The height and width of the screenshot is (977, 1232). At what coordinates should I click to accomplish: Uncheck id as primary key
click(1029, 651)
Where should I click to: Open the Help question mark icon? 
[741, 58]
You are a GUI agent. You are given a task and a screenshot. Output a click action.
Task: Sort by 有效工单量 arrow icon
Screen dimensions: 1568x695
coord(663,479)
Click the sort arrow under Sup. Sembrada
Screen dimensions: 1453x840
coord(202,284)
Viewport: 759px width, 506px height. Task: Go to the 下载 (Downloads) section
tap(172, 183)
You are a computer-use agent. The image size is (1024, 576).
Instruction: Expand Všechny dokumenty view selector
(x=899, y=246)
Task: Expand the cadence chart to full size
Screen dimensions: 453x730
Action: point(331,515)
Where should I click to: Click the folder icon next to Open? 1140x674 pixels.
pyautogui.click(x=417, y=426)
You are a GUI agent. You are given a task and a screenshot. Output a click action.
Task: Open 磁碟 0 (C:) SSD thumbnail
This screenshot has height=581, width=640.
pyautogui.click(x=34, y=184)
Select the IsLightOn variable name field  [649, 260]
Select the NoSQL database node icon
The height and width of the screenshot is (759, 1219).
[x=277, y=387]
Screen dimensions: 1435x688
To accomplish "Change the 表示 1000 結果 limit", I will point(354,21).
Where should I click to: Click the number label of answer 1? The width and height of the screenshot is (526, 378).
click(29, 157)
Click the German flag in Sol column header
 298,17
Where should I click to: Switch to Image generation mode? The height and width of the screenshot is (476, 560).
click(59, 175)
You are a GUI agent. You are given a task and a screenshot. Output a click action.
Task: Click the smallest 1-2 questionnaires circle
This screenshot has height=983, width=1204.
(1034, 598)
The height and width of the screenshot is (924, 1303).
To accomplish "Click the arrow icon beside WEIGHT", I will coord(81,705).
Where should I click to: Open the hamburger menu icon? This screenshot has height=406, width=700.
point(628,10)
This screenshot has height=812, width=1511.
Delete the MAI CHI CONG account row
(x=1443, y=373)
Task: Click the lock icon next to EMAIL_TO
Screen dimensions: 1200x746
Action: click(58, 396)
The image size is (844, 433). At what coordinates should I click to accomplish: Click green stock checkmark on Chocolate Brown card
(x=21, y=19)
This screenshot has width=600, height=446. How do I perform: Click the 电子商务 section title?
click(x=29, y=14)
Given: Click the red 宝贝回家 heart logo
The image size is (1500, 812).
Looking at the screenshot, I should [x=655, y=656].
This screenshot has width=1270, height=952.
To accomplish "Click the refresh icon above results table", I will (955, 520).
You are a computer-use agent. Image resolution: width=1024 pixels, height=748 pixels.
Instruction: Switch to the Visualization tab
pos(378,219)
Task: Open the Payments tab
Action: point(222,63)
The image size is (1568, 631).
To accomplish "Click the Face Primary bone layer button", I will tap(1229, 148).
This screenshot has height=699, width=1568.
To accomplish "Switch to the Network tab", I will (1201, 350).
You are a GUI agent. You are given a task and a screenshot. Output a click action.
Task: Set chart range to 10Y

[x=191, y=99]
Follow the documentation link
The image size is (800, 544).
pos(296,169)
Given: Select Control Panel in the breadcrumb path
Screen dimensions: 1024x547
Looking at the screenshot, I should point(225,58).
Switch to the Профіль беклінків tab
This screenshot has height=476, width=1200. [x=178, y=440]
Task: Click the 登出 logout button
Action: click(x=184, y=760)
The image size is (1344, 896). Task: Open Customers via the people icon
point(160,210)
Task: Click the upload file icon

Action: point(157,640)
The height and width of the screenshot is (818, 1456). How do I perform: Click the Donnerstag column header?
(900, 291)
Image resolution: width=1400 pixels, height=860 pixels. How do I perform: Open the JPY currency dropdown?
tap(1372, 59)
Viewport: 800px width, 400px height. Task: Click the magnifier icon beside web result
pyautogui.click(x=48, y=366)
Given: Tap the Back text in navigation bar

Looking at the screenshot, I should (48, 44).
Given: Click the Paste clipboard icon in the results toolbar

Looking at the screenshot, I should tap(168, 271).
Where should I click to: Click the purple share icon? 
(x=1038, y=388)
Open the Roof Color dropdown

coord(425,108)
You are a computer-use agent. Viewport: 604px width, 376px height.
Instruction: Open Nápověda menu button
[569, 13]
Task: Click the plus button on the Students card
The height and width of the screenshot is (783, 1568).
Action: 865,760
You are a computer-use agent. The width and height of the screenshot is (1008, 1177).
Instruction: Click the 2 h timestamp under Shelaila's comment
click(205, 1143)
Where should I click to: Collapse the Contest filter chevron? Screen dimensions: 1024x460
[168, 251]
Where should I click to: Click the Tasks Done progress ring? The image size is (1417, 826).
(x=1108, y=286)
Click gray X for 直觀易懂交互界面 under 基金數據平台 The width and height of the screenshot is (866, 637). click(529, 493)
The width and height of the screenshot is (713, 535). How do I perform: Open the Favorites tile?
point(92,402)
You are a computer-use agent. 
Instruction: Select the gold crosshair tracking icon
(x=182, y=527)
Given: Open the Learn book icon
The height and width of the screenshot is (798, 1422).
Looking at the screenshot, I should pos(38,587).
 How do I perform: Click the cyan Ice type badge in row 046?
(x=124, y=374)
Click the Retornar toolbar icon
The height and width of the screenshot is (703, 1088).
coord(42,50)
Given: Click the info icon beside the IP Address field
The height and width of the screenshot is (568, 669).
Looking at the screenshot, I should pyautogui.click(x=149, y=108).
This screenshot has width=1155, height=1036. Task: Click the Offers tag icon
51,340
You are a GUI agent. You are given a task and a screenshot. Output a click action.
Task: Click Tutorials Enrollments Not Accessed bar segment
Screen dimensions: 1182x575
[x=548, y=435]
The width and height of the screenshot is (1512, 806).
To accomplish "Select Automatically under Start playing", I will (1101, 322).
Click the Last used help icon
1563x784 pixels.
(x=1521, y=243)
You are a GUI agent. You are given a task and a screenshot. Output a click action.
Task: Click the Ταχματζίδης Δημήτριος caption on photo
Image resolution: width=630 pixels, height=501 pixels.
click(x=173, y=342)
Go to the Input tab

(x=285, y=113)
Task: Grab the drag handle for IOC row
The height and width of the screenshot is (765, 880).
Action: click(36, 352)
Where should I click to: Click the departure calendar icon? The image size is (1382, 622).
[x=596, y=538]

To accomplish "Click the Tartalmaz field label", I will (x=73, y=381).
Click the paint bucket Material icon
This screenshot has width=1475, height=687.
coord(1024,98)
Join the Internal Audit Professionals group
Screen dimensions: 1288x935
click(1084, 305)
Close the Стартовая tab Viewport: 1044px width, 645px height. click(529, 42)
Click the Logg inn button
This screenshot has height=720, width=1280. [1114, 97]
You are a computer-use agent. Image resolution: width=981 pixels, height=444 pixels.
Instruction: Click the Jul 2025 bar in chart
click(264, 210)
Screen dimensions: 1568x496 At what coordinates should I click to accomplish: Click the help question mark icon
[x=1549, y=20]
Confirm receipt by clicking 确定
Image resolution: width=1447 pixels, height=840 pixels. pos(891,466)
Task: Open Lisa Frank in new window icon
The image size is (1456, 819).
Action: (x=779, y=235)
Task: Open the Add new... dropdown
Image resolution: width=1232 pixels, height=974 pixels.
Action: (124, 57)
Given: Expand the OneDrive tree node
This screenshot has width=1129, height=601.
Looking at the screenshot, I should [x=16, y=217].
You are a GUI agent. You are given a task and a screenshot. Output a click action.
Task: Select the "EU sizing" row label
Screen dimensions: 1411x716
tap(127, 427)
○ ○ ○ ○ ○
- _YOUR OBJECTIVE_
Copy out all of the material above line for line, keeping every character as it appears.

- _EXPECTED OUTPUT_
The height and width of the screenshot is (977, 1232). At what coordinates should I click to accomplish: Uncheck id as primary key
click(1029, 651)
Where should I click to: Open the Help question mark icon? 
[741, 58]
You are a GUI agent. You are given a task and a screenshot. Output a click action.
Task: Sort by 有效工单量 arrow icon
Screen dimensions: 1568x695
coord(663,479)
Click the sort arrow under Sup. Sembrada
Screen dimensions: 1453x840
coord(202,284)
Viewport: 759px width, 506px height. Task: Go to the 下载 (Downloads) section
tap(172, 183)
You are a computer-use agent. The image size is (1024, 576).
Instruction: Expand Všechny dokumenty view selector
(x=899, y=246)
Task: Expand the cadence chart to full size
Screen dimensions: 453x730
Action: point(331,515)
Where should I click to: Click the folder icon next to Open? 1140x674 pixels.
pyautogui.click(x=417, y=426)
You are a GUI agent. You are given a task and a screenshot. Output a click action.
Task: Open 磁碟 0 (C:) SSD thumbnail
This screenshot has height=581, width=640.
pyautogui.click(x=34, y=184)
Select the IsLightOn variable name field  [649, 260]
Select the NoSQL database node icon
The height and width of the screenshot is (759, 1219).
[x=277, y=387]
Screen dimensions: 1435x688
To accomplish "Change the 表示 1000 結果 limit", I will point(354,21).
Where should I click to: Click the number label of answer 1? The width and height of the screenshot is (526, 378).
click(29, 157)
Click the German flag in Sol column header
 298,17
Where should I click to: Switch to Image generation mode? The height and width of the screenshot is (476, 560).
click(59, 175)
You are a GUI agent. You are given a task and a screenshot. Output a click action.
Task: Click the smallest 1-2 questionnaires circle
This screenshot has height=983, width=1204.
(1034, 598)
The height and width of the screenshot is (924, 1303).
To accomplish "Click the arrow icon beside WEIGHT", I will coord(81,705).
Where should I click to: Open the hamburger menu icon? This screenshot has height=406, width=700.
point(628,10)
This screenshot has height=812, width=1511.
Delete the MAI CHI CONG account row
(x=1443, y=373)
Task: Click the lock icon next to EMAIL_TO
Screen dimensions: 1200x746
Action: click(58, 396)
The image size is (844, 433). At what coordinates should I click to accomplish: Click green stock checkmark on Chocolate Brown card
(x=21, y=19)
This screenshot has width=600, height=446. How do I perform: Click the 电子商务 section title?
click(x=29, y=14)
Given: Click the red 宝贝回家 heart logo
The image size is (1500, 812).
Looking at the screenshot, I should [x=655, y=656].
This screenshot has width=1270, height=952.
To accomplish "Click the refresh icon above results table", I will (955, 520).
You are a computer-use agent. Image resolution: width=1024 pixels, height=748 pixels.
Instruction: Switch to the Visualization tab
pos(378,219)
Task: Open the Payments tab
Action: point(222,63)
The image size is (1568, 631).
To accomplish "Click the Face Primary bone layer button", I will tap(1229, 148).
This screenshot has height=699, width=1568.
To accomplish "Switch to the Network tab", I will (1201, 350).
You are a GUI agent. You are given a task and a screenshot. Output a click action.
Task: Set chart range to 10Y

[x=191, y=99]
Follow the documentation link
The image size is (800, 544).
pos(296,169)
Given: Select Control Panel in the breadcrumb path
Screen dimensions: 1024x547
Looking at the screenshot, I should point(225,58).
Switch to the Профіль беклінків tab
This screenshot has height=476, width=1200. [x=178, y=440]
Task: Click the 登出 logout button
Action: click(x=184, y=760)
The image size is (1344, 896). Task: Open Customers via the people icon
point(160,210)
Task: Click the upload file icon

Action: point(157,640)
The height and width of the screenshot is (818, 1456). How do I perform: Click the Donnerstag column header?
(900, 291)
Image resolution: width=1400 pixels, height=860 pixels. How do I perform: Open the JPY currency dropdown?
tap(1372, 59)
Viewport: 800px width, 400px height. Task: Click the magnifier icon beside web result
pyautogui.click(x=48, y=366)
Given: Tap the Back text in navigation bar

Looking at the screenshot, I should (48, 44).
Given: Click the Paste clipboard icon in the results toolbar

Looking at the screenshot, I should tap(168, 271).
Where should I click to: Click the purple share icon? 
(x=1038, y=388)
Open the Roof Color dropdown

coord(425,108)
You are a computer-use agent. Viewport: 604px width, 376px height.
Instruction: Open Nápověda menu button
[569, 13]
Task: Click the plus button on the Students card
The height and width of the screenshot is (783, 1568).
Action: 865,760
You are a computer-use agent. The width and height of the screenshot is (1008, 1177).
Instruction: Click the 2 h timestamp under Shelaila's comment
click(205, 1143)
Where should I click to: Collapse the Contest filter chevron? Screen dimensions: 1024x460
[168, 251]
Where should I click to: Click the Tasks Done progress ring? The image size is (1417, 826).
(x=1108, y=286)
Click gray X for 直觀易懂交互界面 under 基金數據平台 The width and height of the screenshot is (866, 637). click(529, 493)
The width and height of the screenshot is (713, 535). How do I perform: Open the Favorites tile?
point(92,402)
You are a computer-use agent. 
Instruction: Select the gold crosshair tracking icon
(x=182, y=527)
Given: Open the Learn book icon
The height and width of the screenshot is (798, 1422).
Looking at the screenshot, I should pos(38,587).
 How do I perform: Click the cyan Ice type badge in row 046?
(x=124, y=374)
Click the Retornar toolbar icon
The height and width of the screenshot is (703, 1088).
coord(42,50)
Given: Click the info icon beside the IP Address field
The height and width of the screenshot is (568, 669).
Looking at the screenshot, I should pyautogui.click(x=149, y=108).
This screenshot has width=1155, height=1036. Task: Click the Offers tag icon
51,340
You are a GUI agent. You are given a task and a screenshot. Output a click action.
Task: Click Tutorials Enrollments Not Accessed bar segment
Screen dimensions: 1182x575
[x=548, y=435]
The width and height of the screenshot is (1512, 806).
To accomplish "Select Automatically under Start playing", I will (1101, 322).
Click the Last used help icon
1563x784 pixels.
(x=1521, y=243)
You are a GUI agent. You are given a task and a screenshot. Output a click action.
Task: Click the Ταχματζίδης Δημήτριος caption on photo
Image resolution: width=630 pixels, height=501 pixels.
click(x=173, y=342)
Go to the Input tab

(x=285, y=113)
Task: Grab the drag handle for IOC row
The height and width of the screenshot is (765, 880).
Action: click(36, 352)
Where should I click to: Click the departure calendar icon? The image size is (1382, 622).
[x=596, y=538]

To accomplish "Click the Tartalmaz field label", I will (x=73, y=381).
Click the paint bucket Material icon
This screenshot has width=1475, height=687.
coord(1024,98)
Join the Internal Audit Professionals group
Screen dimensions: 1288x935
click(1084, 305)
Close the Стартовая tab Viewport: 1044px width, 645px height. click(529, 42)
Click the Logg inn button
This screenshot has height=720, width=1280. [1114, 97]
You are a computer-use agent. Image resolution: width=981 pixels, height=444 pixels.
Instruction: Click the Jul 2025 bar in chart
click(264, 210)
Screen dimensions: 1568x496 At what coordinates should I click to accomplish: Click the help question mark icon
[x=1549, y=20]
Confirm receipt by clicking 确定
Image resolution: width=1447 pixels, height=840 pixels. pos(891,466)
Task: Open Lisa Frank in new window icon
The image size is (1456, 819).
Action: (x=779, y=235)
Task: Open the Add new... dropdown
Image resolution: width=1232 pixels, height=974 pixels.
Action: (124, 57)
Given: Expand the OneDrive tree node
This screenshot has width=1129, height=601.
Looking at the screenshot, I should [x=16, y=217].
You are a GUI agent. You are given a task and a screenshot. Output a click action.
Task: Select the "EU sizing" row label
Screen dimensions: 1411x716
tap(127, 427)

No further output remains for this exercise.